- **PROBLEM TO SOLVE**:
Reproduce the data below, substituting "position" for "coordinates" and changing nothing else, and omit the pictures from your reproduction.

(Dataset items)
-- begin --
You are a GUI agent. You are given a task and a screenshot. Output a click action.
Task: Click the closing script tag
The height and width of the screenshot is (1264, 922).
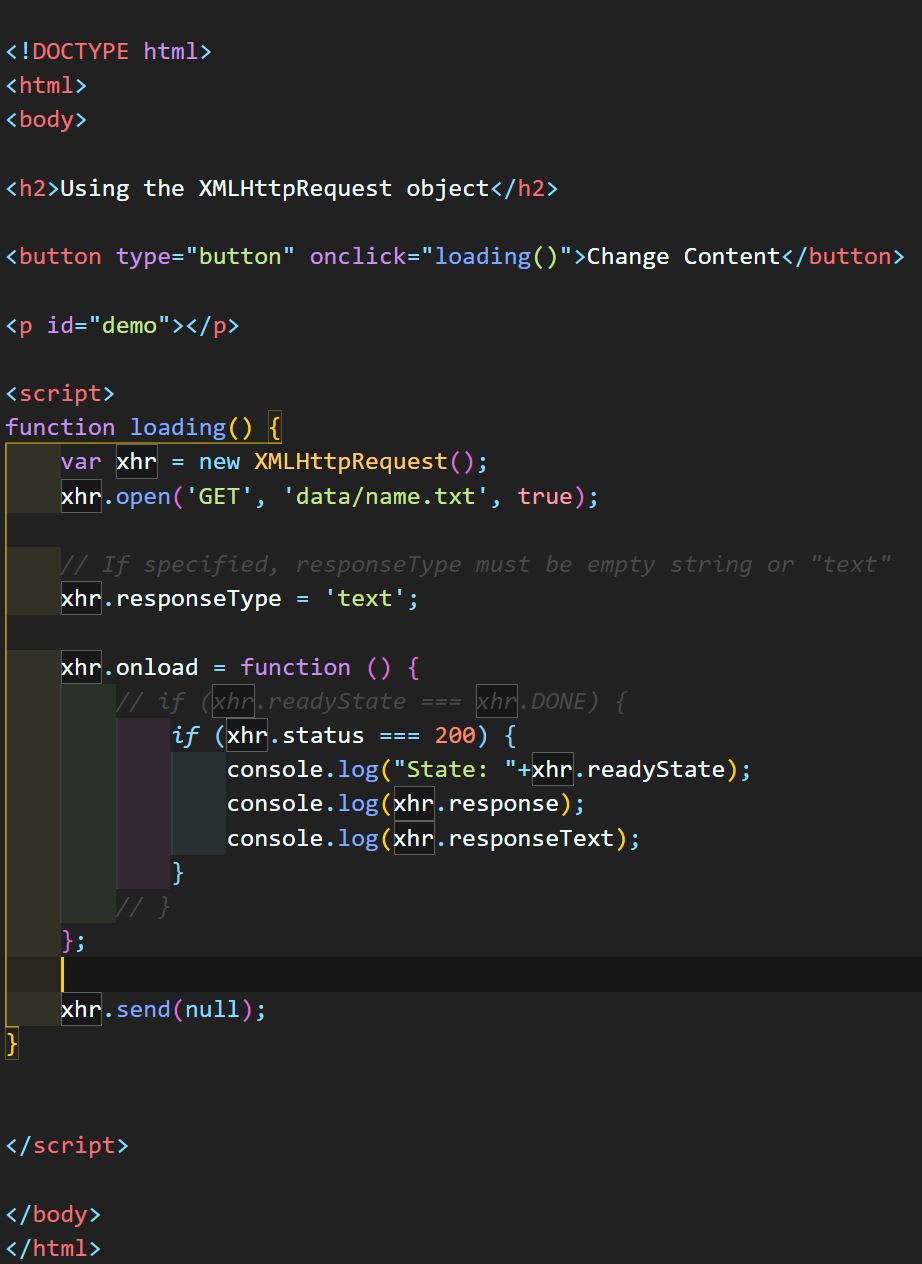point(66,1145)
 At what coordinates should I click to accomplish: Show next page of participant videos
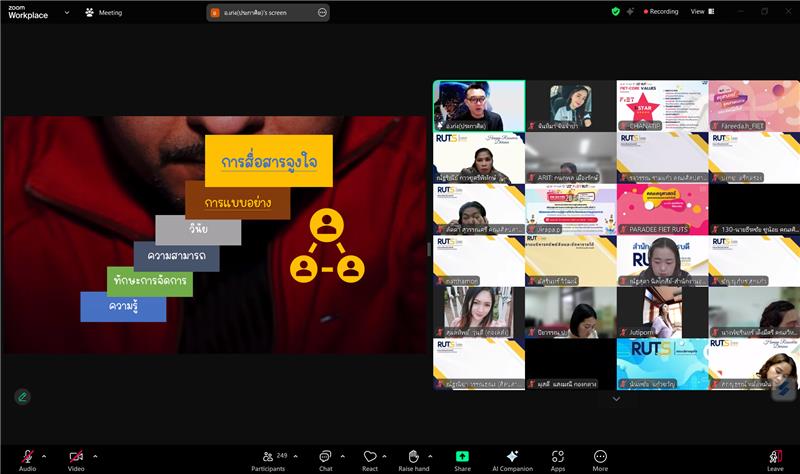click(x=616, y=399)
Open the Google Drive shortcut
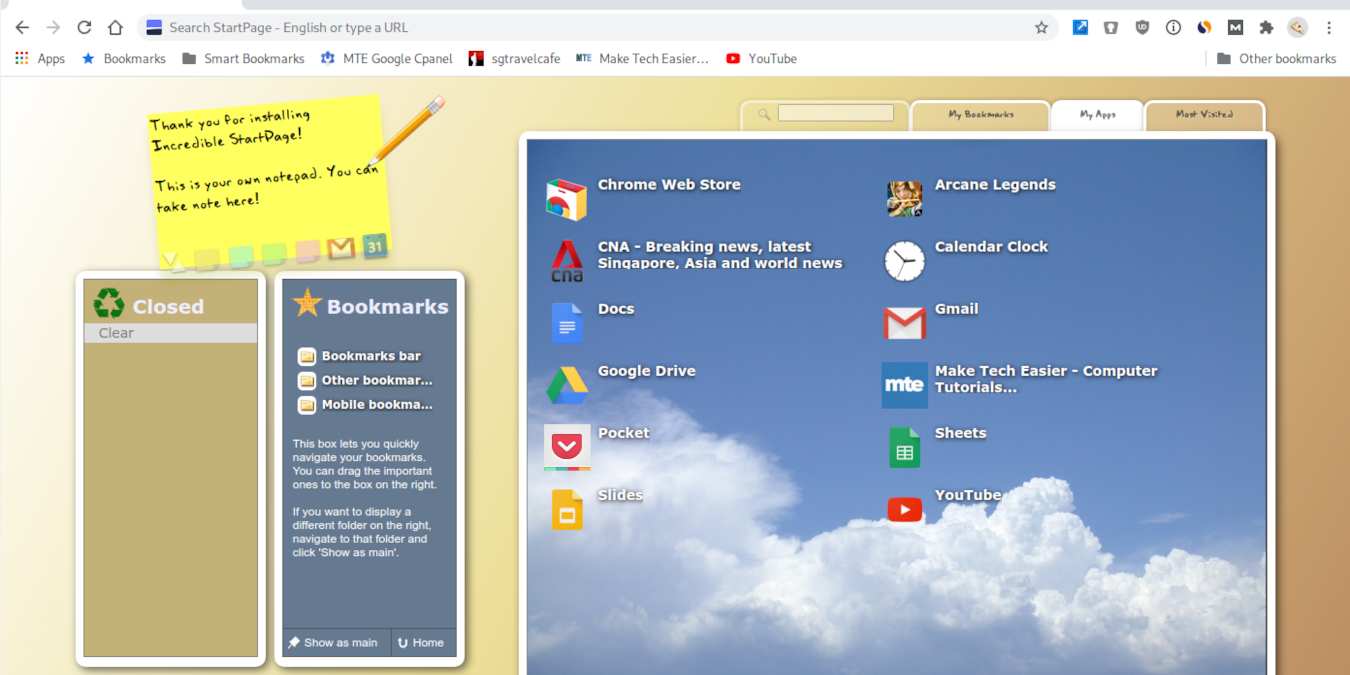The width and height of the screenshot is (1350, 675). coord(565,384)
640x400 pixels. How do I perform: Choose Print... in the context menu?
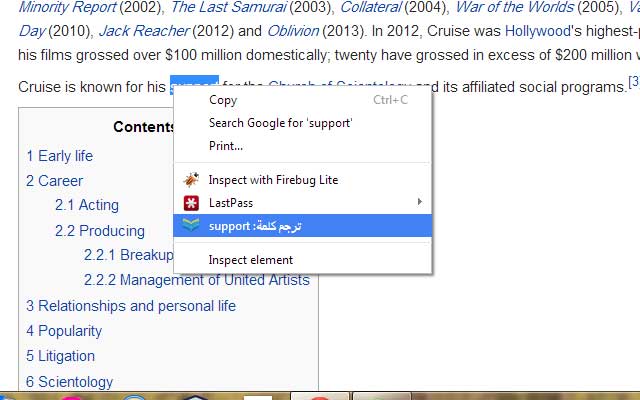(226, 146)
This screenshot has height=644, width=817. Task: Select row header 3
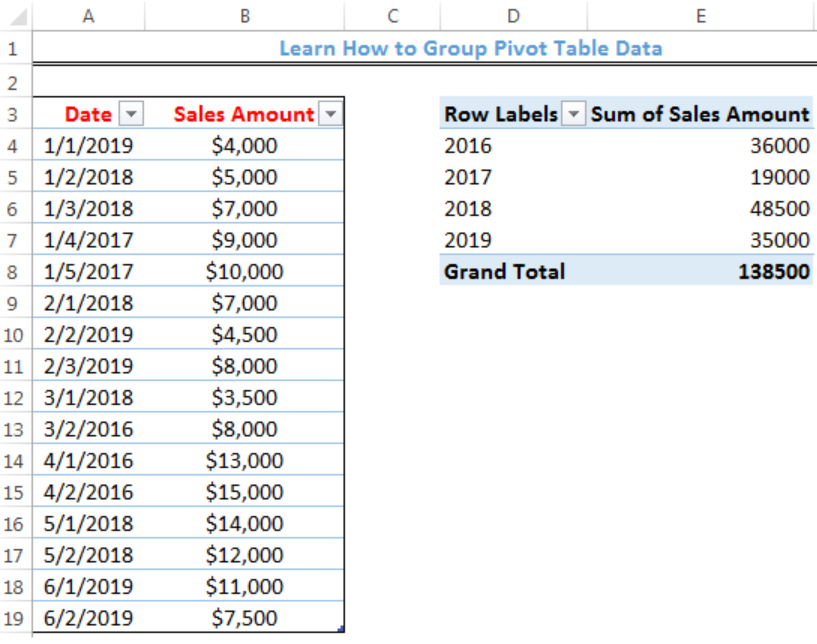[14, 114]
-- end --
- **FINAL RESULT**:
You are a GUI agent. You are given a task and a screenshot. Output a click action.
Task: Click the closing script tag
The height and width of the screenshot is (1264, 922).
point(66,1145)
 At what position should I click to accomplish: Show next page of participant videos
click(x=616, y=399)
Open the Google Drive shortcut
The width and height of the screenshot is (1350, 675). coord(565,384)
640x400 pixels. How do I perform: Choose Print... in the context menu?
(226, 146)
This screenshot has height=644, width=817. Task: Select row header 3
[14, 114]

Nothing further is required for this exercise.